§ INSTRUCTION
Copy every line of text from each of the entries below, word for word, and leave out the pictures.

§ ENTRIES
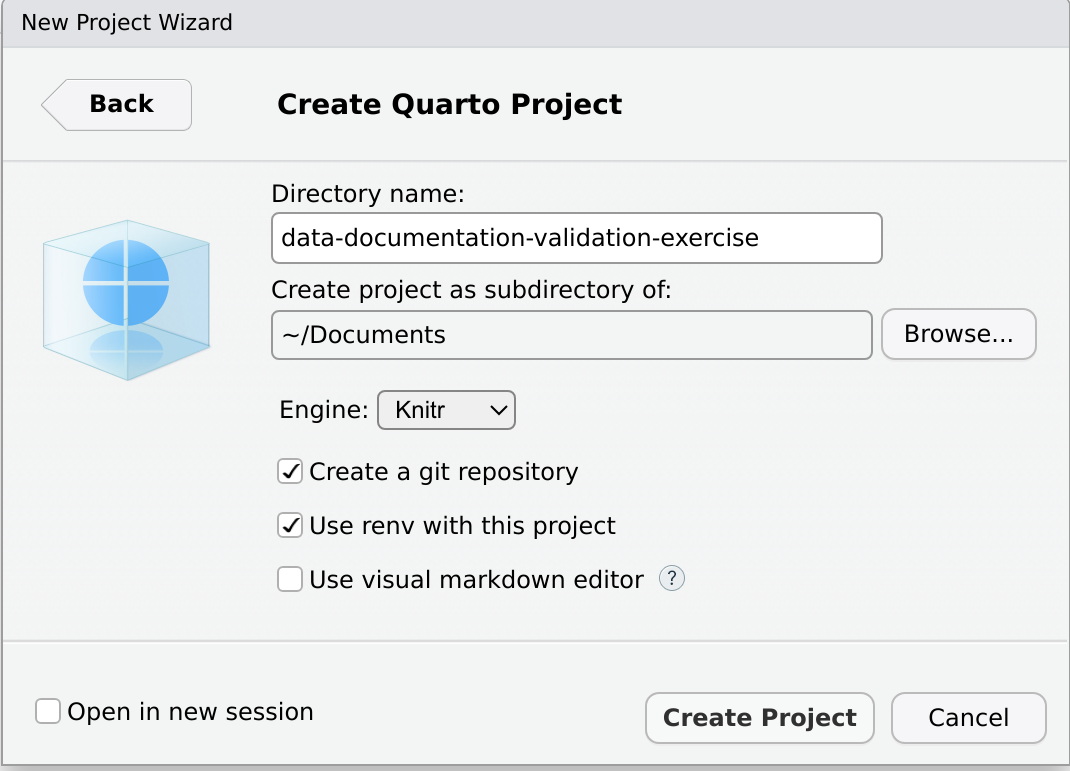Viewport: 1070px width, 771px height.
Task: Go back using the Back arrow button
Action: [x=117, y=104]
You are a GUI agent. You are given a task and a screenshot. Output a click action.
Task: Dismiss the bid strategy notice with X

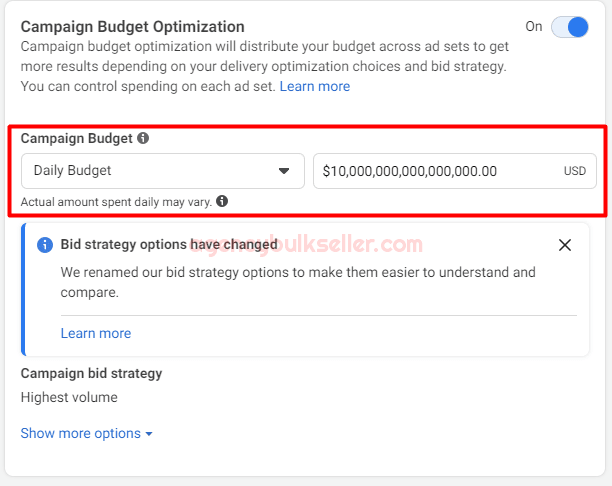565,245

§ SOLUTION FOR THIS PROBLEM
Viewport: 1070px width, 771px height.
Task: Go back using the Back arrow button
Action: [x=117, y=104]
You are a GUI agent. You are given a task and a screenshot. Output a click action.
Task: Dismiss the bid strategy notice with X

565,245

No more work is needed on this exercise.